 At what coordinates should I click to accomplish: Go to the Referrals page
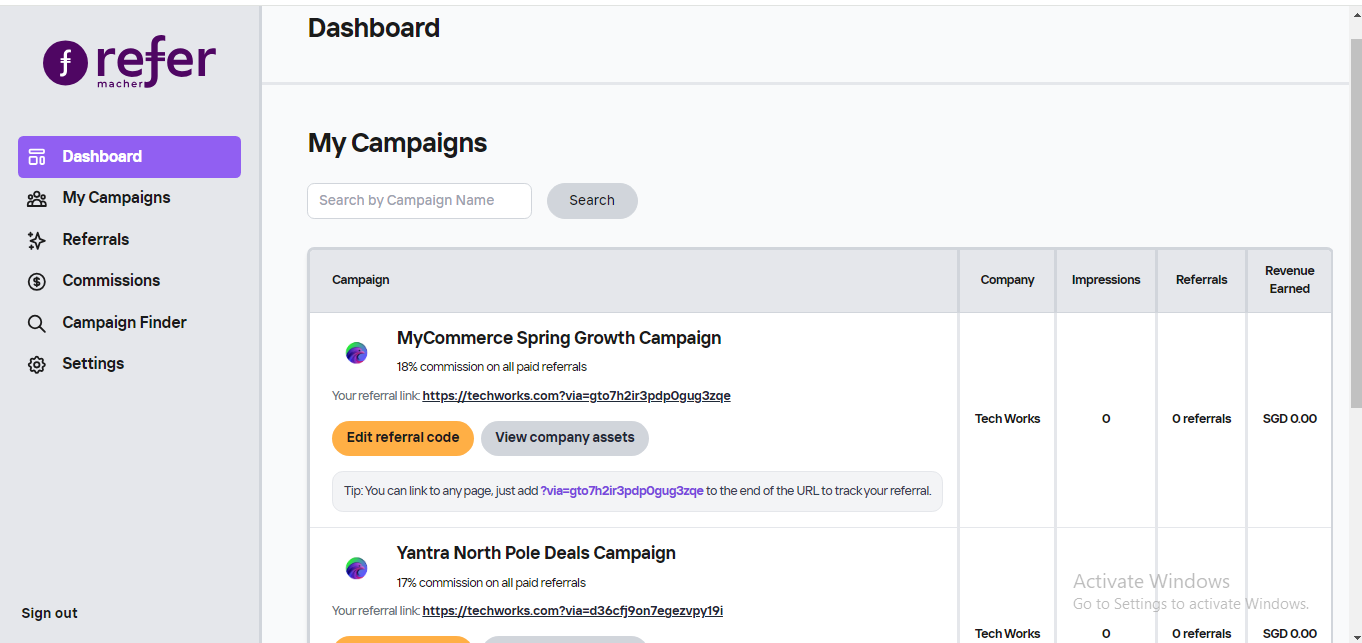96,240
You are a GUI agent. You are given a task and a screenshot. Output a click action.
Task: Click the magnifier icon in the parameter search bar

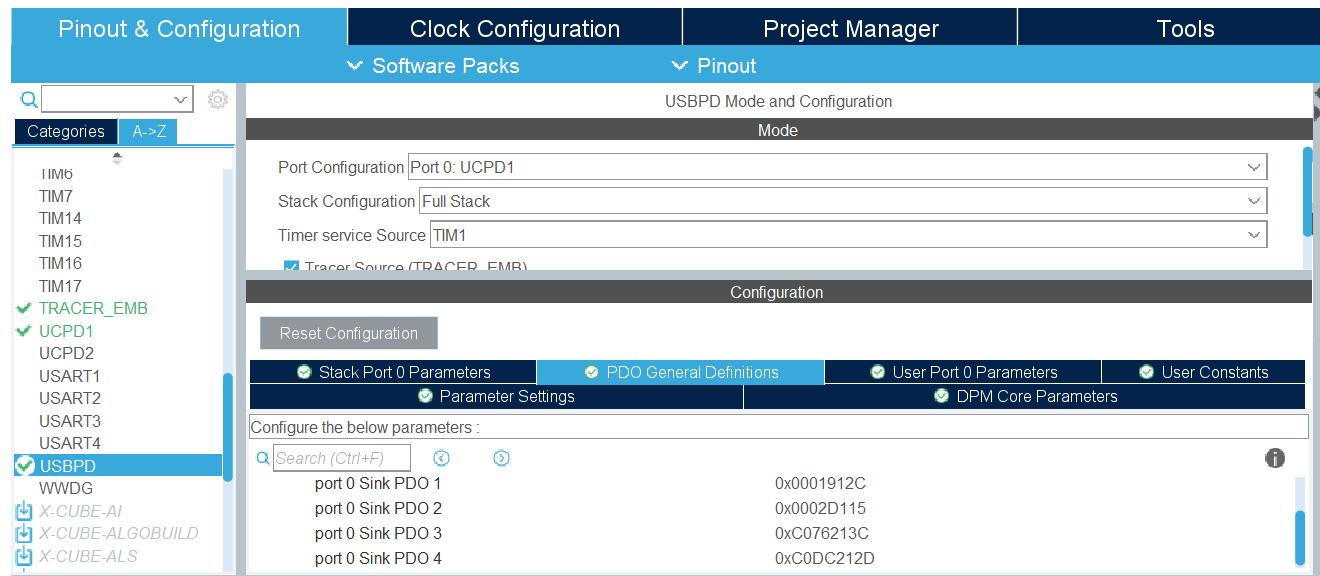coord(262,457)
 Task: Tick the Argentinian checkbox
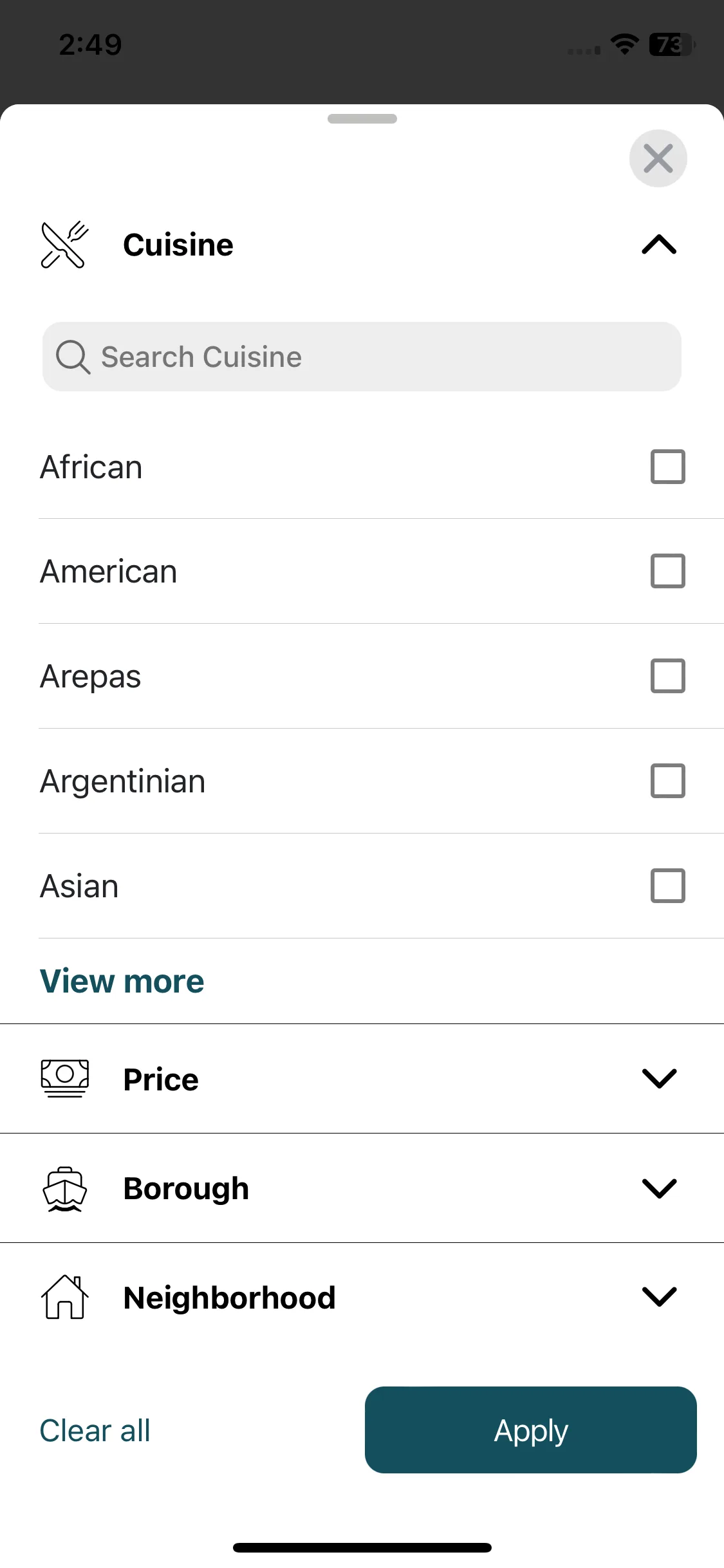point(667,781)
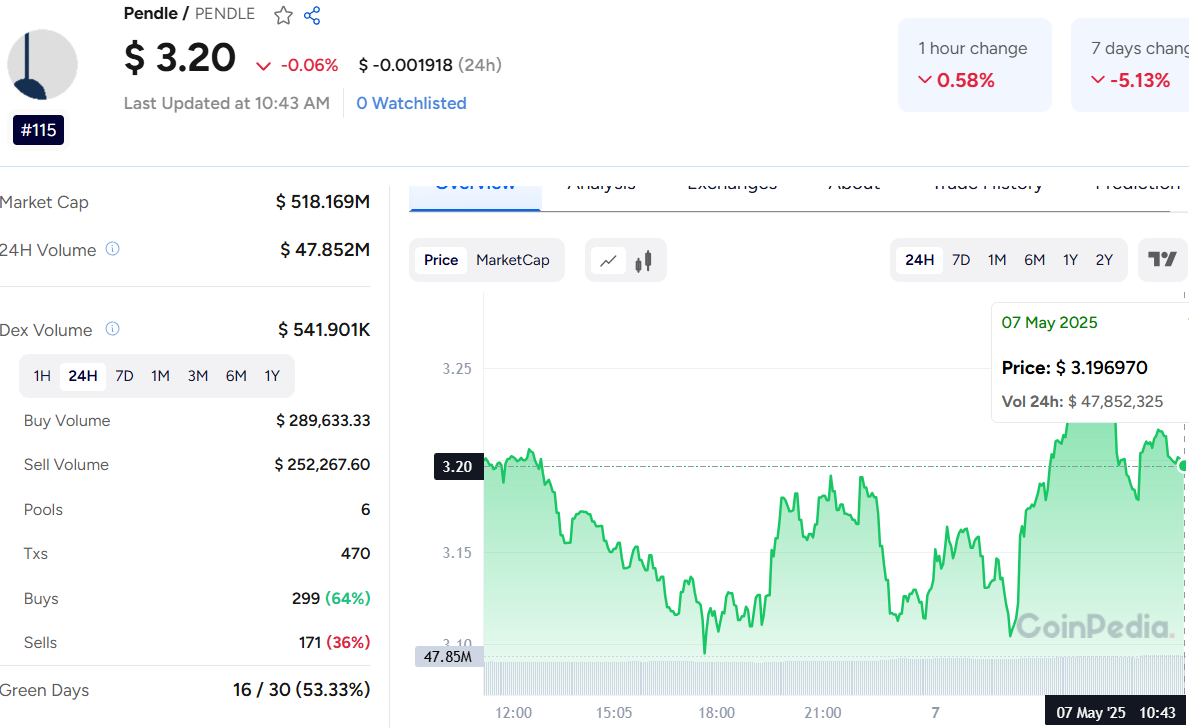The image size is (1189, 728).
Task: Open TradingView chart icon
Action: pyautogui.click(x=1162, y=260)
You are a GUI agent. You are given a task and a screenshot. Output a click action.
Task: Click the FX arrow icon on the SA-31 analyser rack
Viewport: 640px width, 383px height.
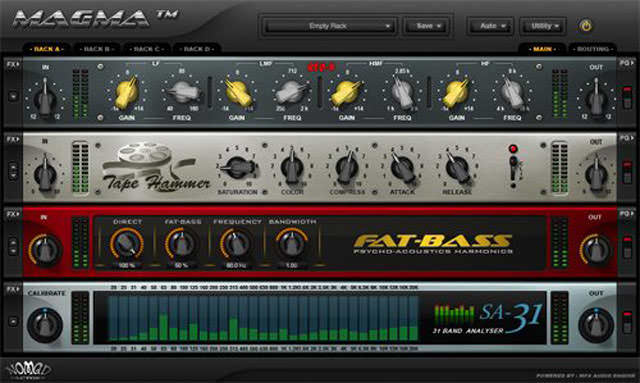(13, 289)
※ ※ ※
## WHAT YOU ARE ASKED TO DO:
Go through the listing above and retype each line exactly, apart from the pictures.

## RESPONSE AREA:
 At what coordinates should I click to accomplish: Go to the Referrals page
96,240
You are a GUI agent. You are given a task and a screenshot. Output a click action.
Task: Click the magnifier icon in the parameter search bar

coord(262,457)
 Task: Tick the Argentinian checkbox
point(667,781)
The image size is (1189, 728).
Task: Open TradingView chart icon
Action: pyautogui.click(x=1162, y=260)
You are a GUI agent. You are given a task and a screenshot. Output a click action.
Task: Click the FX arrow icon on the SA-31 analyser rack
Viewport: 640px width, 383px height.
(13, 289)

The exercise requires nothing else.